Warren is also committed to advancing her own political agenda, which they described as “more progressive” than Clinton’s more centrist positions. Warren fears that as vice president, or in a cabinet position, her voice could be less heard than it is in the U.S. Senate on her priority issues such as addressing income inequality, the sources said.
In the past, Warren has accused Clinton of abandoning her support for stronger bankruptcy legislation to try to appease Wall Street.
'Get ready Donald'
An endorsement of Clinton could come within a week or two, one of the sources said. Clinton has been appealing for Democratic Party unity. On Twitter over the weekend, Warren echoed that call and emphasized the importance of the party coming together to beat Trump.
“Get ready, Donald,” Warren tweeted. “We're coming.”
Warren, who represents Massachusetts in the U.S. Senate, has stayed neutral in the Democratic primary race, notably remaining the only woman senator not throwing her support behind the first woman presidential nominee of a major U.S. political party.
Were she to join the Clinton ticket, she could help energize progressives and win over supporters of Clinton's rival Bernie Sanders, a democratic socialist U.S. senator from Vermont. Sanders' calls for reining in Wall Street and breaking up big banks dovetail with Warren's views.
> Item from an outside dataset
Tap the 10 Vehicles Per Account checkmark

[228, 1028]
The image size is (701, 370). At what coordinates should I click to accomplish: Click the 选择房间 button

An ongoing feud with Trump gained steam on social media with a series of posts in which she labeled the celebrity businessman racist, sexist and xenophobic and said she was going to fight to make sure his “toxic stew of hatred and insecurity never reaches the White House.”
Warren joined Clinton late last month in criticizing Trump for rooting for the 2008 financial crisis and delivered a 10-minute invective on the subject at an annual Washington gala two weeks ago.
“What kind of a man roots for people to get thrown out of their house? I’ll tell you exactly what kind of man does that,” Warren said. “It is a man who cares about no one but himself - a small insecure money-grubber who doesn’t care who gets hurt so long as he makes a profit off it.”
Trump has ridiculed Warren by calling her Pocahontas in a mocking reference to her having said in the past that she had Native American ancestry. Pocahontas was a famous Native American in early colonial Virginia.
Warren is due to speak to the American Constitution Society, a progressive legal group, on Thursday at a time when Democrats and some Republicans have criticized Trump's comments about Mexican-American Judge Gonzalo Curiel.